#### [PASSAGE TO READ]
━━━━━━━━━━━━━━━━
James Conca writes:
So how should we use those taxes?Probably the most effective use of a carbon tax is for developing climate preparedness. Strengthening those agencies and infrastructure that can best help us withstand, and recover from, the worst effects of a changing climate is the first and best use of such a tax. Agencies such as FEMA, NOAA, NASA, CDC, NIH, EPA, FDA and the U.S. Coast Guard should have their budgets dramatically increased. FEMA’s budget could go from $13 billion to $50 billion. NOAA’s could quadruple to $20 billion. All of these agencies could increase significantly without other appropriations if we had even a minimal carbon tax.
These are all of the people you suddenly need right after something like Hurricane Sandy makes landfall. And these are not big numbers. These budgets are easily covered by any reasonable carbon tax. In fact, a tax of this magnitude could also provide most of the research dollars needed to develop:
• specific agricultural crops that are hardier in the face of all climate changes,
• secured and newly developed water resources,
• better city planning to address regional climate risks,
• emplacement of dykes and barriers that work (see Rhode Island’s Hurricane Barrier that protects that State’s capitol city),
• back-up power systems to critical infrastructure that are hardened, redundant or sited to withstand climate risks, particularly flooding,
• building sustainable and disaster-resilient hospitals, energy systems and schools, and
• steady, long-term movement of human settlements to higher ground.
Some of this revenue could go to increasing loan guarantee funds to low-carbon energy systems. Not as tax breaks. Loan guarantees work best if the technology is sound and cost-effective but just need a little up-front capital to get started or some time to work out kinks. If tax credits exist, they are given even if the technologies are not cost-effective.
One very bad idea is to use these tax revenues to reimburse rate payers so they don’t feel the pain as much. Feeling the pain is what this is all about. No one makes radical changes in lifestyle or society without feeling some pain. But if the solutions are truly market-based, then the consumer is well-represented. If it’s just mandates and tax credits, the consumer suffers and ideology and trendy technologies dictate our future.
1. First, foremost, always: human production of CO2 is negligible as a climate forcing or weather influence. Any policy based on the AGW concept is foolish, wicked, or likely both.
━━━━━━━━━━━━━━━━
#### [EXCERPTED DATA]
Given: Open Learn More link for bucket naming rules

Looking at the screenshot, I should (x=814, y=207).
━━━━━━━━━━━━━━━━
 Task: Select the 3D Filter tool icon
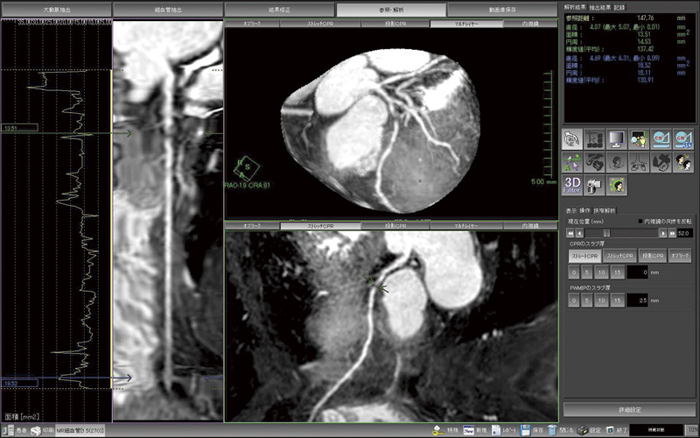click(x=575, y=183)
━━━━━━━━━━━━━━━━
#### [ACTIONS TO TAKE]
a – From the carbon tax passage, write out the stretch from "Some of this" through "are not cost-effective.".
b – In the carbon tax passage, what increase is proposed for FEMA's budget?

#### [RESPONSES FOR EACH TASK]
a –
Some of this revenue could go to increasing loan guarantee funds to low-carbon energy systems. Not as tax breaks. Loan guarantees work best if the technology is sound and cost-effective but just need a little up-front capital to get started or some time to work out kinks. If tax credits exist, they are given even if the technologies are not cost-effective.

b – It could go from $13 billion to $50 billion.